Insurer rejects bid for legal expenses subsidiary over 'claims culture' image

Norwich Union (NU) has turned down a management buy-out of legal expenses insurer BTE Lawline on what it describes as "a matter of principle".

The insurer said it had decided not to accept the bid as the proposed business plan involved a diversification for the company from pure legal expenses into accident management, or claims farming.

An NU spokesman said: "As a company we have taken a very clear stance on our attitude to accident management companies and the claims culture associated with them.

"We do not see our stance as being compatible with accepting the offer of a management buy-out, under the terms presented to us, for BTE Lawline."

BTE Lawline was set up as a subsidiary of Hill House Hammond (HHH) to write legal expenses cover for the high street broker.

A market source said: "[BTE Lawline] could have held up to 500,000 policies as it took all HHH's motor legal expenses cover. What that would have made it worth following the closure of the high street broker is hard to say."
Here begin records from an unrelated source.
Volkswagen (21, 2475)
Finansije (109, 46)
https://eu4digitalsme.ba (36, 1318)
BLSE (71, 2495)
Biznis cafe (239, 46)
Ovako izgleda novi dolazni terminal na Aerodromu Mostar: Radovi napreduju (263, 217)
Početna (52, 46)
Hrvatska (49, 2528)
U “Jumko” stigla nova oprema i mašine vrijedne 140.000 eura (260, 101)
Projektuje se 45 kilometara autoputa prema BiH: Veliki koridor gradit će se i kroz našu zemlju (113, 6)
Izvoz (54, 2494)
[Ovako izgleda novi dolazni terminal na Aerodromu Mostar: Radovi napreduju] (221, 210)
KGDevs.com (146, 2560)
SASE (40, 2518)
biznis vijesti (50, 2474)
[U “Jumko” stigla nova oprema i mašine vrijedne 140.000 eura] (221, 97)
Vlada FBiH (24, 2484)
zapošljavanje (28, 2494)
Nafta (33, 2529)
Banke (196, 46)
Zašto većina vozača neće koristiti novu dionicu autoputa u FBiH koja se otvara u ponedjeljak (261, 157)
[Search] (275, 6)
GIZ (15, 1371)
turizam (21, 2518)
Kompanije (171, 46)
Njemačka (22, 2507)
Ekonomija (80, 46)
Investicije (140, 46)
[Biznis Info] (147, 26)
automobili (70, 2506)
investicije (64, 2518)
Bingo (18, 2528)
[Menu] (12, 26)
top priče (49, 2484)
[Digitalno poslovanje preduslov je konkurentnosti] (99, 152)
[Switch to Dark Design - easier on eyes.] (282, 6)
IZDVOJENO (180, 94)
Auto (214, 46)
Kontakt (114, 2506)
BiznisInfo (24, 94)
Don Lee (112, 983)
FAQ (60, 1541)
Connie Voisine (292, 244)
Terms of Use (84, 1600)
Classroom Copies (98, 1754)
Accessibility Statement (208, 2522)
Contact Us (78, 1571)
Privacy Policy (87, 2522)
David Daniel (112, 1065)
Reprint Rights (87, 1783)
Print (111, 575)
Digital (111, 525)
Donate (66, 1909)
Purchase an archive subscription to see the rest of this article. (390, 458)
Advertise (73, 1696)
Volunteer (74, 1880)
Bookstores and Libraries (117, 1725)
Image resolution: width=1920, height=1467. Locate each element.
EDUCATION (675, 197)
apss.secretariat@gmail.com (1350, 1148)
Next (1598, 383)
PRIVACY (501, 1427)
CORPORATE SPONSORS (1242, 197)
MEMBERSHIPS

It is understood that BTE Lawline will now be closed down following the rejection of the management buy-out and the decision by NU to close HHH. The bulk of HHH's private motor business is to be transferred to NU Direct.

The legal expenses cover will be transferred to NU Direct's existing legal expenses provider, the RAC.

However, that account could also be up for grabs, as market sources said that NU was carrying out a periodic review of the relationship.